The Nashville Tennessean, which carried and supplemented the WSJ story, reports Clarksville's Department of Electricity is building some 860 miles of fiber cable to offer TV service, broadband Internet and phone, and will start to sign up customers this year. Meanwhile, Columbia Power & Water Systems offers from 1Mbs to 7Mbs of broadband Internet speeds for residential customers at prices ranging from $29.95 to $52.95 per month.

The public providers complain the private providers are moving too slowly. They're willing to take on more risk than the private sector, and that risk is real for poorly planned and executed government run fiber systems as recent events with Utah's UTOPIA and IProvo systems illustrate. IProvo's financial problems have prompted the Provo City Council to consider selling off that city's system; a vote on the transaction is set for this week.

Monday, April 21, 2008

Muni fiber growth pains: Utah's UTOPIA, iProvo reconnoiter

Here's a comprehensive account by the Provo, Utah Daily Herald of the challenges that can arise in public-private fiber optic projects designed to bring state of the art telecommunications services to residents and businesses.

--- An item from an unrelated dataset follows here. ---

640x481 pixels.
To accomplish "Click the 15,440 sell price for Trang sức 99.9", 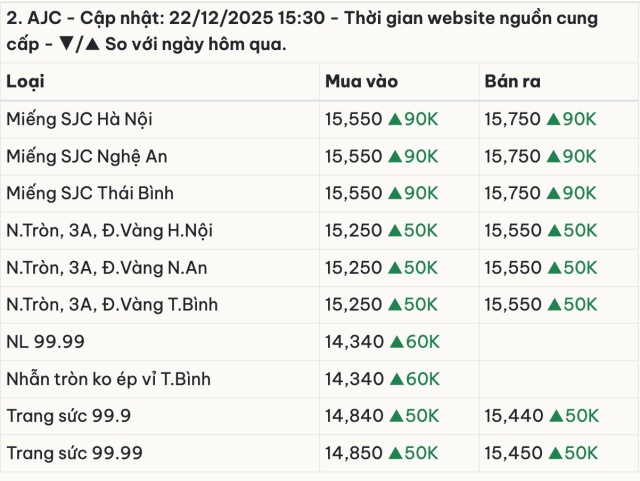I will [512, 416].
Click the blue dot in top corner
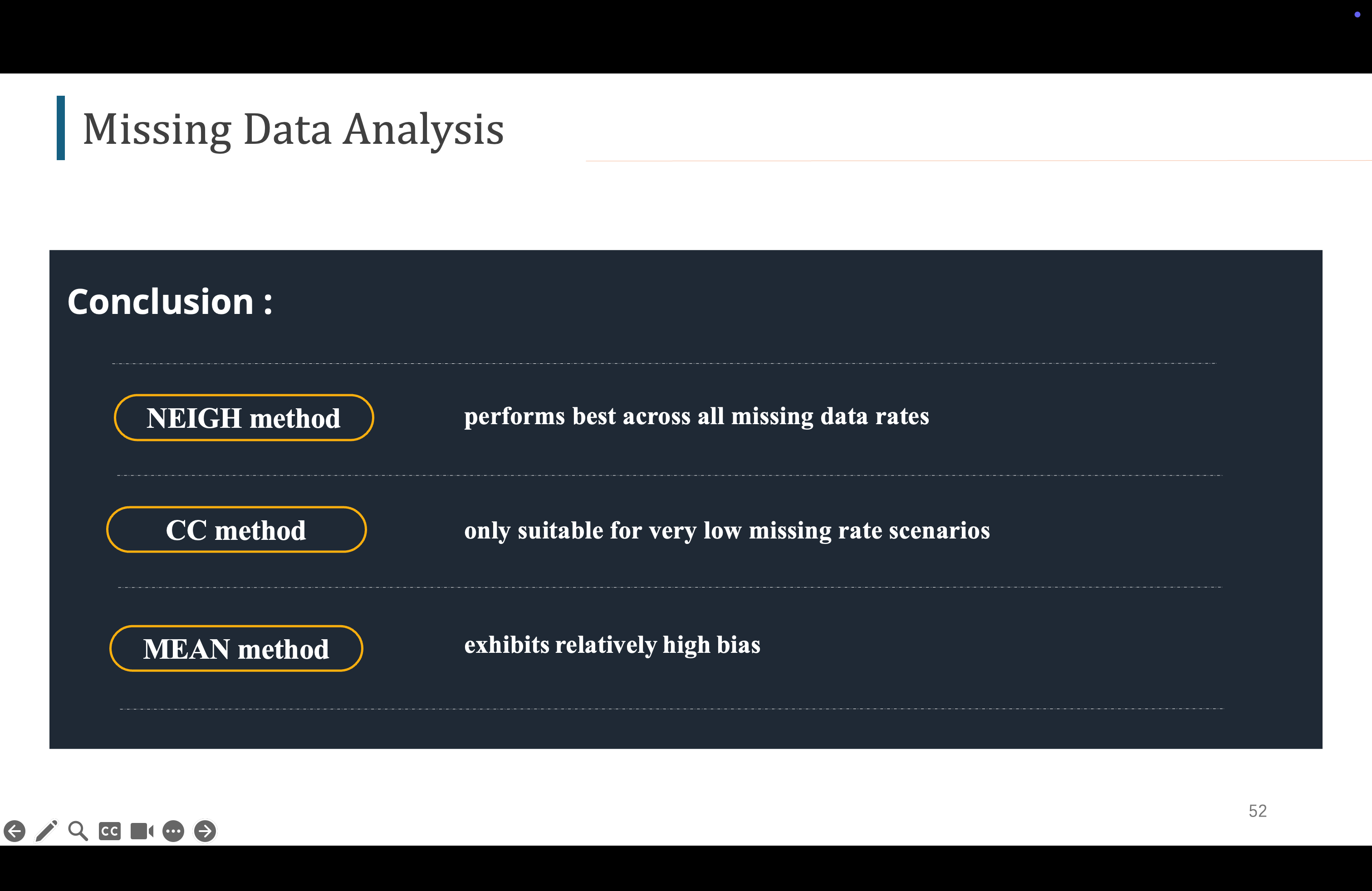This screenshot has width=1372, height=891. pos(1357,15)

Both the Utah Telecommunication Open Infrastructure Agency (UTOPIA), a fiber venture begun in 2003 underwritten by 18 Utah municipalities and iProvo, Provo's muni fiber project, are experiencing cash flow problems due to take rates falling short of projections and a low cost federal loan coming in later and with far less money than requested. The finances of both projects are under review as are a number of options to improve the numbers.

The lessons that can be drawn here for such ventures are 1) Making sure there is a committed base of business and institutional subscribers who are hungry for "big pipe" data-intensive services and making connections affordable for small businesses and 2) Getting good estimates of projected demand in residential areas to help prioritize build out to those where demand is highest.

"The initial model was build it and they will come," Paul Recanzone, UTOPIA's project manager, told the newspaper. "The new model is to let the market tell you where the demand is before building out."